> **Task to complete**
The copy must hold exactly the lines from the one with "Where should I" through the end of the listing below, and nothing else, with no pictures.

"""

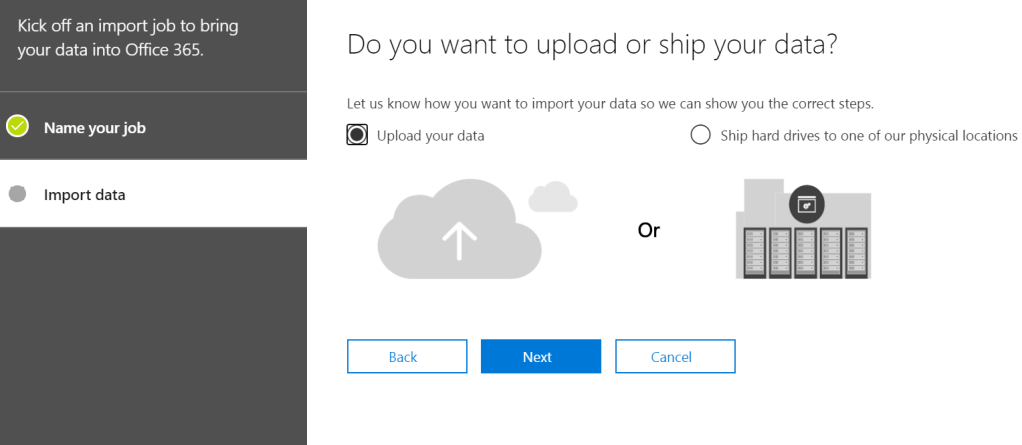Cancel the import job wizard

[675, 357]
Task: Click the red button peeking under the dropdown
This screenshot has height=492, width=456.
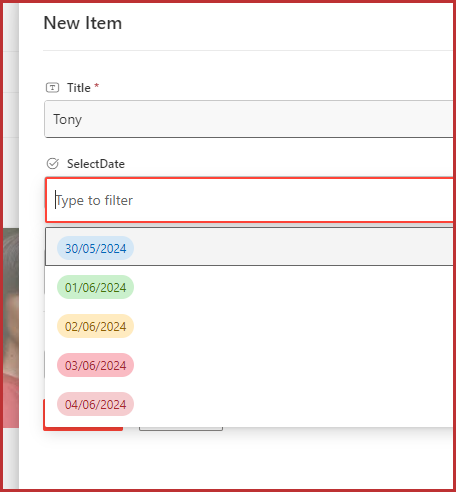Action: (83, 429)
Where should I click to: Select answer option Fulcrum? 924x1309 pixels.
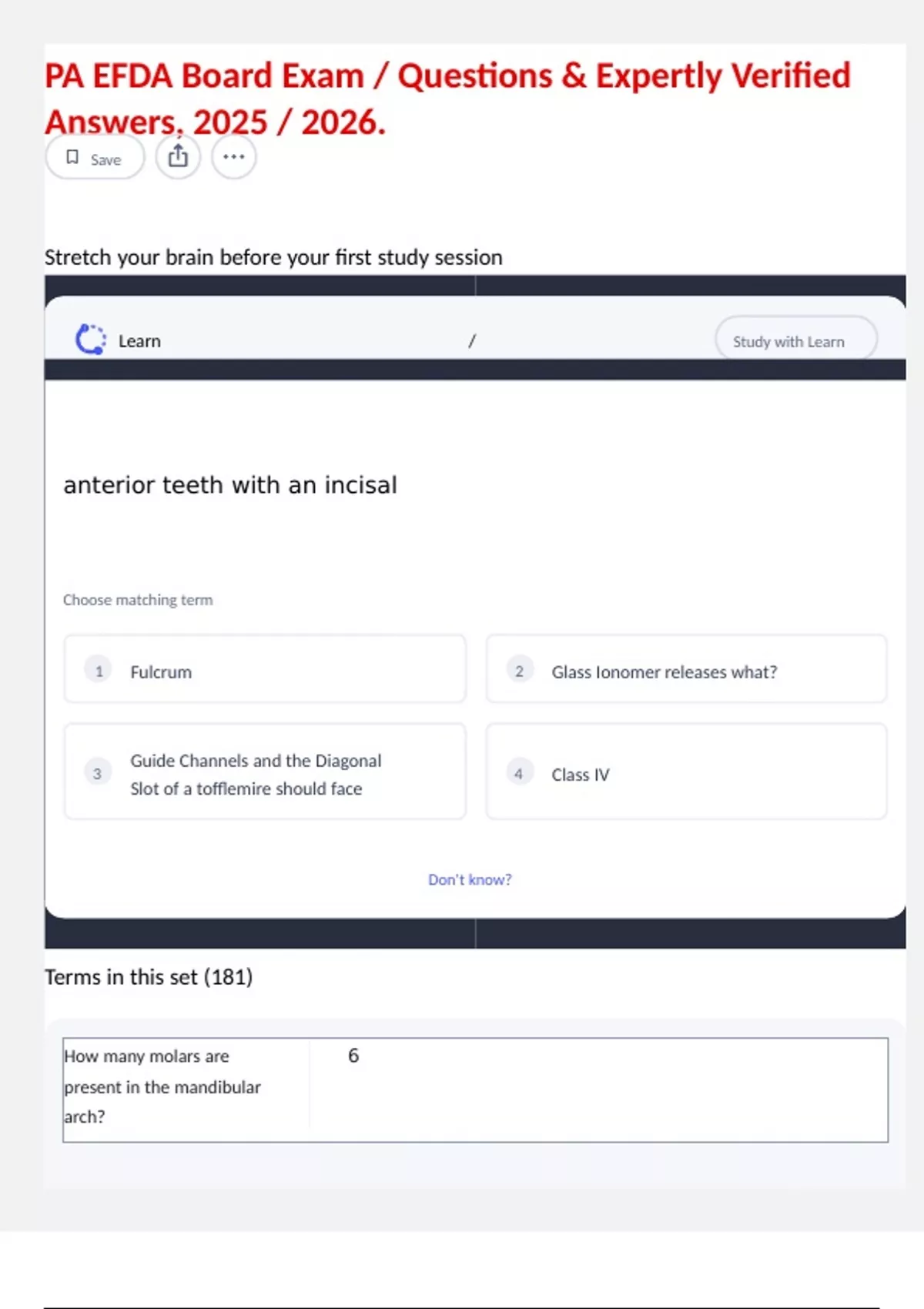265,669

"""

> **Response area**
Where should I click to: Select answer option Fulcrum? 924x1309 pixels.
265,669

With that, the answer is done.